Records showing where items appear
+++
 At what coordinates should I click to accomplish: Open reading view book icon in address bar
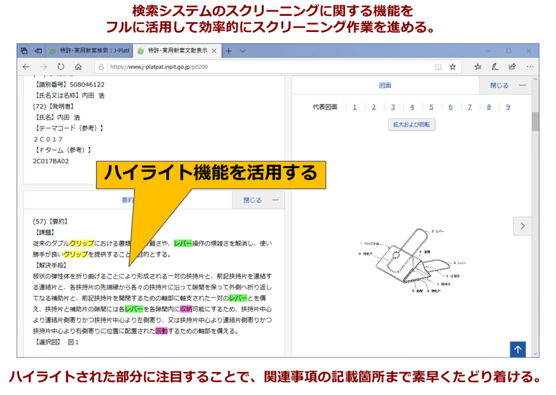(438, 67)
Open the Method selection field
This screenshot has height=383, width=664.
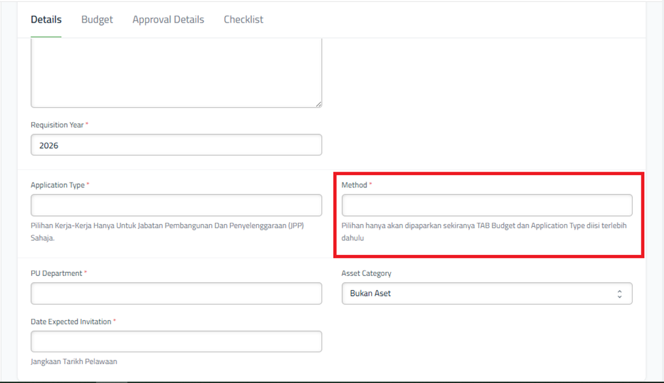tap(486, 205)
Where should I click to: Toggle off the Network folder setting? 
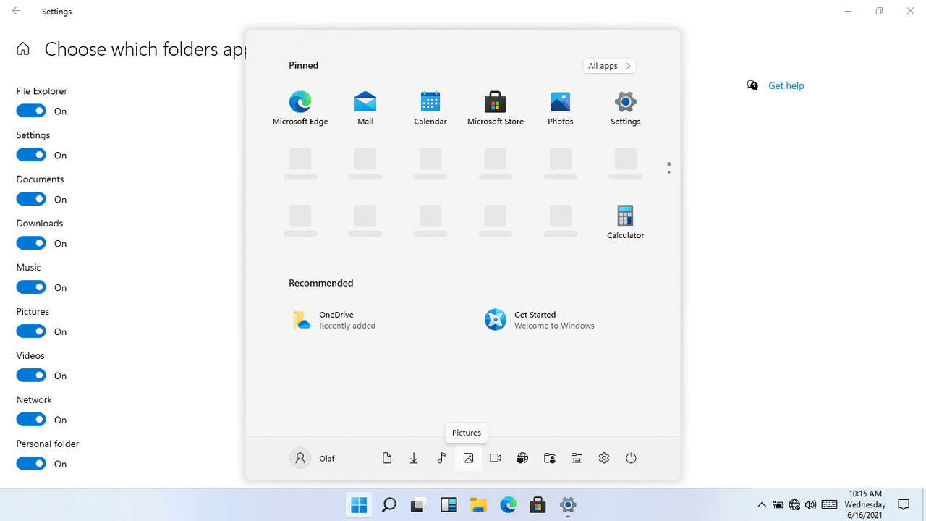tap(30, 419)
+++
| Aim of the task |
Replace "click" with "press" throughout the records above and leave everything else unchanged. Omit the pictures from your answer.

| Solution to this exercise |
 At what coordinates should I press to accomplish: Open reading view book icon in address bar
(438, 67)
Open the Method selection field
This screenshot has height=383, width=664.
tap(486, 205)
Where should I press to: Toggle off the Network folder setting? 
tap(30, 419)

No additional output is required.